# oops i did it again...



## kodakkuki (Aug 8, 2011)

i got a cavy!!!

(and my mum doesn't know yet! :tongue_smilie: )

honestly not sure what the plan is for her atm... she was being housed at 8 weeks with her brother, and is already likely the result of a brother-sister mating (woman bought A female from the petshop and it went on to give birth).
i couldn't leave her there though- tried to take the other girls as well but the owner was keeping them, and afaik the boy is now homed or i'd be going back for him! they were in a teeny outdoor hutch (above A rabbit  ) with about an inch of faeces, urine and strands of straw as floor covering. she seems a bit too thin round her hips and ribs but has a belly on her which i'm hoping is her own baby fat and nothing else...

she has ruby eyes- does that mean poor vision as it does with pink eyed rats etc? she doesn't seem to have a blink reflex...

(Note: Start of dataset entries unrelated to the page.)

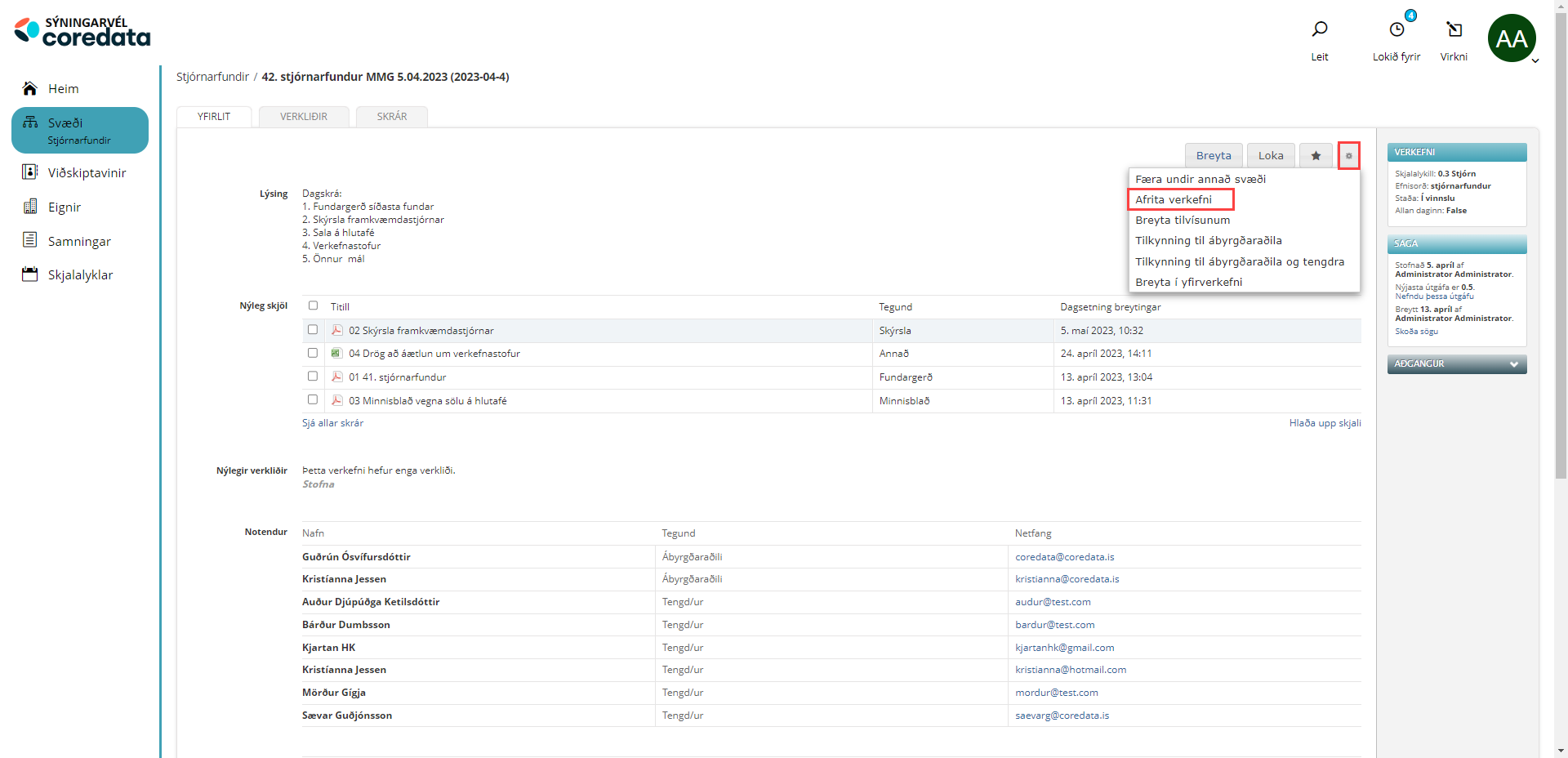
Task: Tick checkbox for 02 Skýrsla framkvæmdastjórnar
Action: 313,330
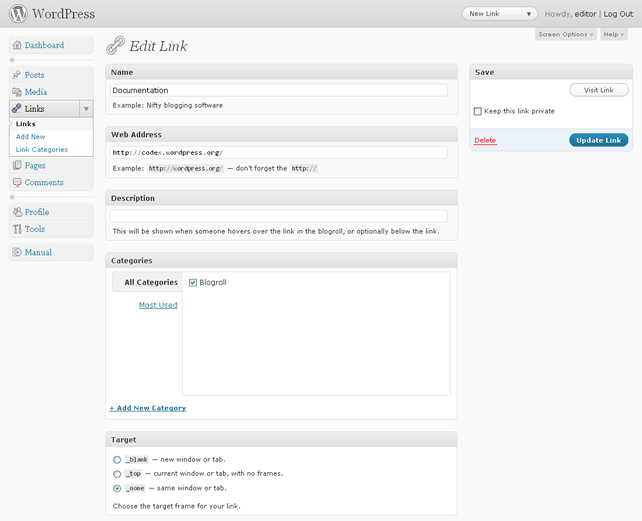Click the Update Link button
This screenshot has width=642, height=521.
click(x=599, y=140)
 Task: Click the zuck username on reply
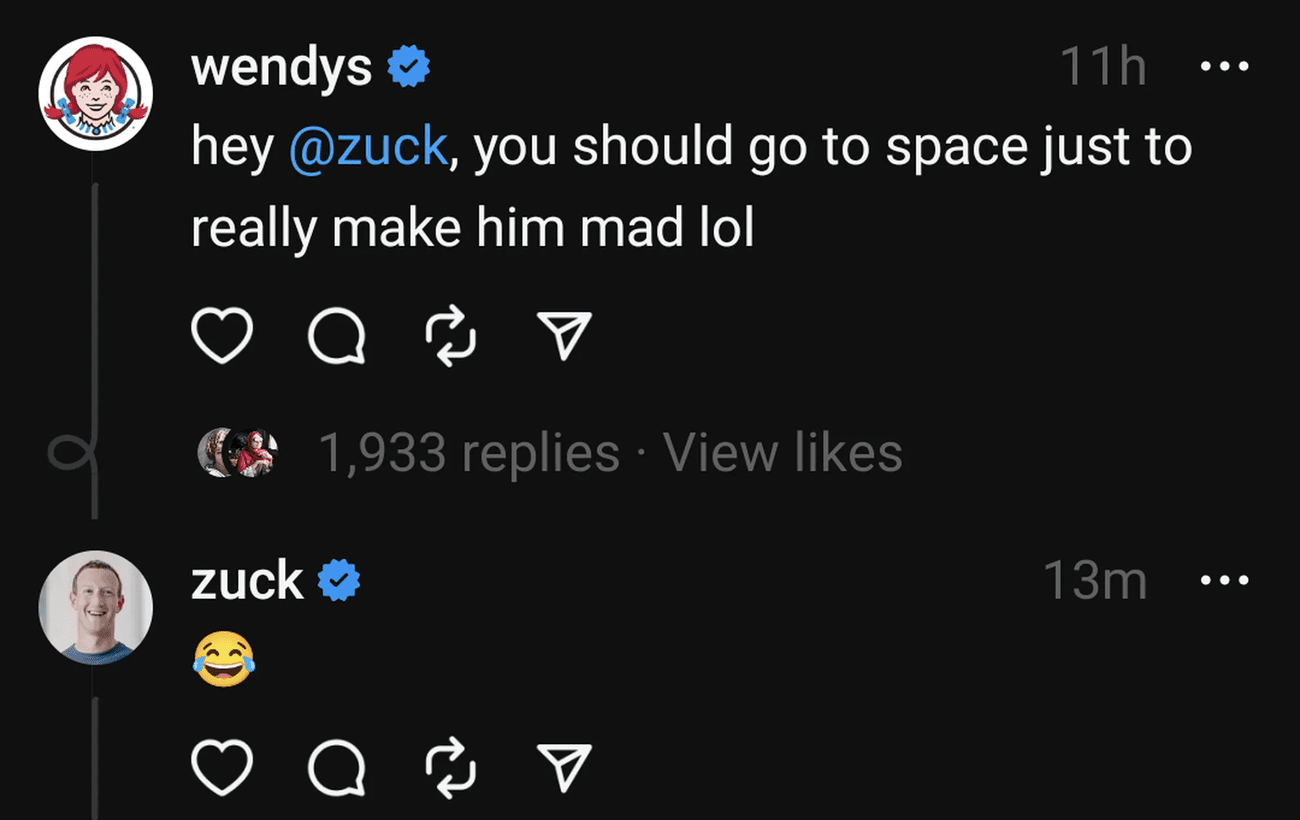(246, 581)
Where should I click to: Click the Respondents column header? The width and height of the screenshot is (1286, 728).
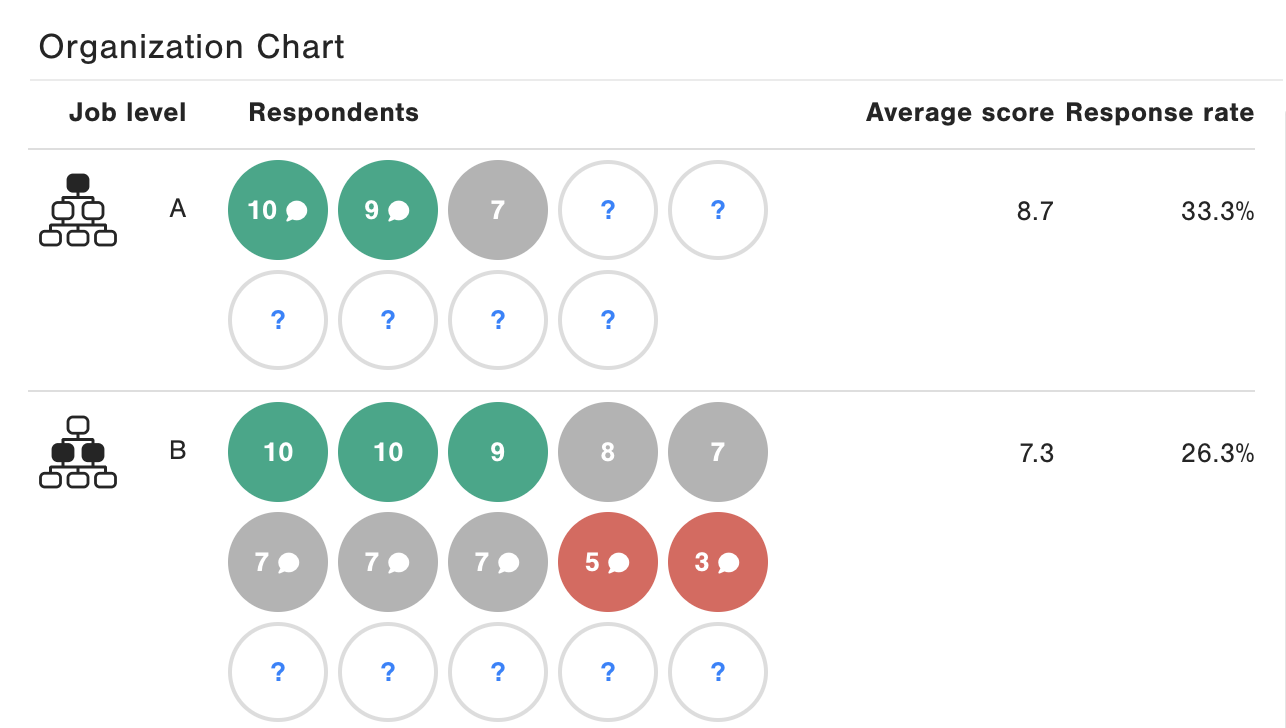334,113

but she's an absolute doll! i'm kinda in love already! (though hadn't originally planned to keep her!)
soooo, this is Saffi...

(plan on getting some good free-range pics of her tomorrow- but she's still camera-shy!) :001_wub:


----------



## kodakkuki (Aug 8, 2011)

she's seemingly gained 50g in 3 days...

not just better diet that is it!?! :nonod:

but she's such a pretty wee girl!


----------



## Kittenfostermummy (Jul 25, 2011)

oh dear hope its just better diet and a growth spurt as you said she was only a baby herself!? She is gorgeous btw xxx


----------



## kodakkuki (Aug 8, 2011)

Kittenfostermummy said:


> oh dear hope its just better diet and a growth spurt as you said she was only a baby herself!? She is gorgeous btw xxx


yea- 8 1/2 weeks 

hoping i'm panicking over nothing- i don't think they had access to hay or a good food supply, so she may just be making the most of it... gonna get her ultra-sounded in a week or so- give me an excuse to ask to have a go with it in 'work'! lol


----------



## Kittenfostermummy (Jul 25, 2011)

Anymore weight gain/signs of babies??


----------



## kodakkuki (Aug 8, 2011)

she's still gaining retty fast- but i am still hoping it's a growth spurt! she doesn't have too much of a belly on her, and it still feels like a baby belly, then again, i won't be put of the woods for another 8 weeks- knowing my luck if she is preggers she'll have only Just been caught before i picked her up!


----------



## Kittenfostermummy (Jul 25, 2011)

Have you got a recent picture of her? Those weights don't seem to be massive gains!?


----------



## kodakkuki (Aug 8, 2011)

yea, and i've never had a baby guinea pig- i'm used to small rodents...
it seemed a lot at the beginning, so hoping she's evening out!

she's a hard one to get a photo of- but i'm gonna try again tomorrow!


----------